389. Les Échos d'Afrique Noire, 7-13 octobre 1954 pour la 1ère partie de la citation ; 26-31 août 1954 pour la 2ème partie. Maurice Voisin était également le directeur des Echos Guinéens.
390. C'est l'époque où le journal du PDG La Liberté publie régulièrement des articles sur l'Islam rédigés par Chérif Youssouf Nabaniou, professeur diplômé d'arabe à Boké (il a étudié à l'Institut d'études supérieures islamiques d'Alger), ardent militant du PDG (dont il comparera la doctrine à la religion musulmane), qui deviendra ambassadeur en Arabie Saoudite puis ministre-délégué (à Kankan puis à Faranah), ministre des affaires islamiques, président du Conseil islamique national, avant d'être arrêté en septembre 1977 et détenu au Camp Boiro d'où il sera libéré en octobre 1980.
391. Une étude (en anglais) de ces chants a été effectuée par l'universitaire américaine Ruth S. Morgenthau dans “French Guinea's RDA FolkSongs”, West African Review, d'août 1958.
392. “Souvenez-vous, ce jour-là, nous avons lâché du haut de la tribune officielle de Donka l'épervier qui avait été capturé par moi-même à Siguiri au cours de la campagne électorale de mars 1957 ; cet épervier est le symbole de notre liberté.
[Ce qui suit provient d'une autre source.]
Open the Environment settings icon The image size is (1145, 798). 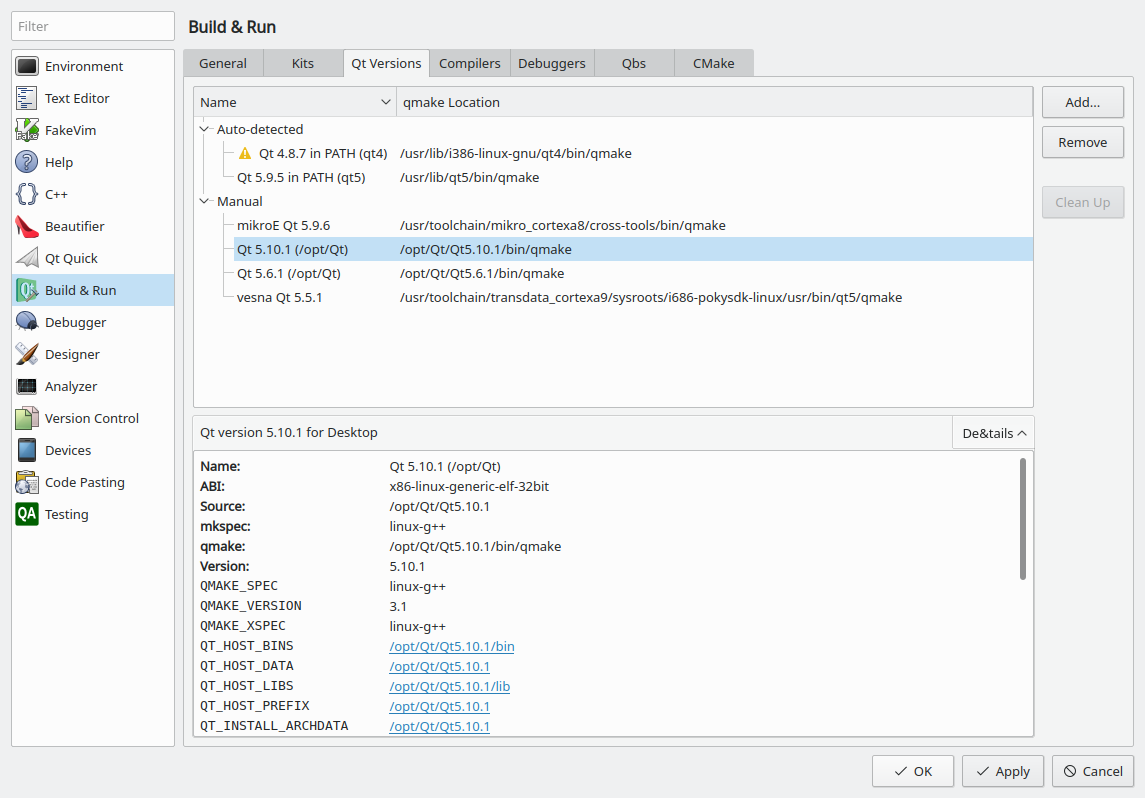[x=27, y=66]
Ce jour-là, le carcan de l'esclavage a été brisé en Guinée. L'épervier libéré a puissamment volé jusqu'à l'horizon sous les acclamations de la foule enthousiaste de Conakry. Il vole encore dans le ciel d'Afrique et demain toute l'Afrique sera libérée partout où l'épervier aura passé.” se rappellera Sékou Touré (Tome 1 des Oeuvres du PDG). Sékou avait déjà utilisé ce symbole de l'épervier lorsqu'en novembre 1955, lors de la conférence des cadres de Mamou, Saifoulaye Diallo avait été choisi comme candidat RDA aux élections législatives et avait publiquement renoncé à ses privilèges de chef de canton dont il avait hérité de son père ; Sékou avait alors comparé Saifoulaye à un militant du RDA qui venant dans un village avait vu un petit epervier qu'un chasseur avait capturé, enchaîné et élevé au milieu de poussins, affirmant qu'il en ferait ainsi un poussin. Le militant du RDA avait pris le jeune épervier sur son poing, avait tranche ses entraves et lui avait lancé : “Es-tu toujours un épervier ou es-tu vraiment devenu un poulet ? Choisis entre la servitude et la liberté du ciel.” Bien entendu, l'oiseau s'était élancé ! (cité par Ruth S. Morgenthau, Political parties in French-speaking Africa, Oxford Clarendon Press, 1964)
393. Conversation avec l'auteur à l'Académie de la Paix de Monaco, mars 1 985 ; nouvelle conversation avec l'auteur au Thoureil (Maine et Loire) le 13 août 2000.